YOUR INSTRUCTIONS -
In the listing that follows, locate the line containing "Ascot (991, 128)" and the line containing "Servizi (679, 128)". Retype exactly those two lines and every line between them, and nothing more.

=== Section Start ===

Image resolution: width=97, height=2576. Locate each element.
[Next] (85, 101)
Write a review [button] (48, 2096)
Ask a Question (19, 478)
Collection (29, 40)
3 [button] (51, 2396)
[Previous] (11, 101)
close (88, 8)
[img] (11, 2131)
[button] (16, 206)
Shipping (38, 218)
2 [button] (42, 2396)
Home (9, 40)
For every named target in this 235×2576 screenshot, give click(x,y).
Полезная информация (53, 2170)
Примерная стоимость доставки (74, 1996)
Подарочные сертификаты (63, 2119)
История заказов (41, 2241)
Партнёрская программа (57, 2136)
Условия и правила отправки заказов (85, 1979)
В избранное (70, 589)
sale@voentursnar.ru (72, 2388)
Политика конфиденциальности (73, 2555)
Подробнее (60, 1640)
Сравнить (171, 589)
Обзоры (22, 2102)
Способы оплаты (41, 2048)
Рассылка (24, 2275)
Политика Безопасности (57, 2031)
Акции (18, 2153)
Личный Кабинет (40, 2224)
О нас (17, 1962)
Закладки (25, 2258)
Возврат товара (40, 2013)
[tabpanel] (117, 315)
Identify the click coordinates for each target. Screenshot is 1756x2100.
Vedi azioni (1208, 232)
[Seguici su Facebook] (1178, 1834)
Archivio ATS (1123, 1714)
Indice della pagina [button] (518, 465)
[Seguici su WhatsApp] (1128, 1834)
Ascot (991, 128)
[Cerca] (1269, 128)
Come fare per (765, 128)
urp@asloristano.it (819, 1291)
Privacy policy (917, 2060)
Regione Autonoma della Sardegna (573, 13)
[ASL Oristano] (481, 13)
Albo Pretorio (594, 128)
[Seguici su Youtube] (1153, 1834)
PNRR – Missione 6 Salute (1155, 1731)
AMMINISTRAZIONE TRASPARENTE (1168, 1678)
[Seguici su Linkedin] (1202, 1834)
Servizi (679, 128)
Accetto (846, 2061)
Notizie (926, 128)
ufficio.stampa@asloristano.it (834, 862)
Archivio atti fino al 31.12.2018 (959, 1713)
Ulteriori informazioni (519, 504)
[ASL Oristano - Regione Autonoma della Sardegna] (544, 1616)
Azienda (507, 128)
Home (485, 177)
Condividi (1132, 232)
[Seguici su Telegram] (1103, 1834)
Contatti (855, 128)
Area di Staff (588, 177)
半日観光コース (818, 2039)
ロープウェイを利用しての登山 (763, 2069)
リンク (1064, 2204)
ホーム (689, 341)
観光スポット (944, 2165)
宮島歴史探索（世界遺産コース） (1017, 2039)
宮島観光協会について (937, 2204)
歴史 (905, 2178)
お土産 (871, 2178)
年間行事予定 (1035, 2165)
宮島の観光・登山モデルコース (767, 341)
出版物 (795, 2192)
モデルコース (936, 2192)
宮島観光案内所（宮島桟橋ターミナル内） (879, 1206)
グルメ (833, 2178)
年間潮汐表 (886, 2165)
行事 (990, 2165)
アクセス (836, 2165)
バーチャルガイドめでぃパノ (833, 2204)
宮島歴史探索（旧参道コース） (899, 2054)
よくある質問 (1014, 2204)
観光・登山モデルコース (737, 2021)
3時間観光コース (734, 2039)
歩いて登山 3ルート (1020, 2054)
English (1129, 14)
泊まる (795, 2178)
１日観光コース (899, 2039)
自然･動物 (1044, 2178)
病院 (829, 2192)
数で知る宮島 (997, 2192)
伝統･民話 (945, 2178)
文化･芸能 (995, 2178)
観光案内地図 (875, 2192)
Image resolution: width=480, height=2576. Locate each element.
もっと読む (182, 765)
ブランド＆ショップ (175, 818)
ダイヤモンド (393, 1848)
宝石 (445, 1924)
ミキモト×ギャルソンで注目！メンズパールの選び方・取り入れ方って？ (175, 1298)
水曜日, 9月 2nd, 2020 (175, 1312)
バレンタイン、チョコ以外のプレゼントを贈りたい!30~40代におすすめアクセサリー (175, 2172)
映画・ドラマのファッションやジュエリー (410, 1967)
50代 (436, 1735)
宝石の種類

=== Section End ===

ANSWER SECTION -
Ascot (991, 128)
[Cerca] (1269, 128)
Come fare per (765, 128)
urp@asloristano.it (819, 1291)
Privacy policy (917, 2060)
Regione Autonoma della Sardegna (573, 13)
[ASL Oristano] (481, 13)
Albo Pretorio (594, 128)
[Seguici su Youtube] (1153, 1834)
PNRR – Missione 6 Salute (1155, 1731)
AMMINISTRAZIONE TRASPARENTE (1168, 1678)
[Seguici su Linkedin] (1202, 1834)
Servizi (679, 128)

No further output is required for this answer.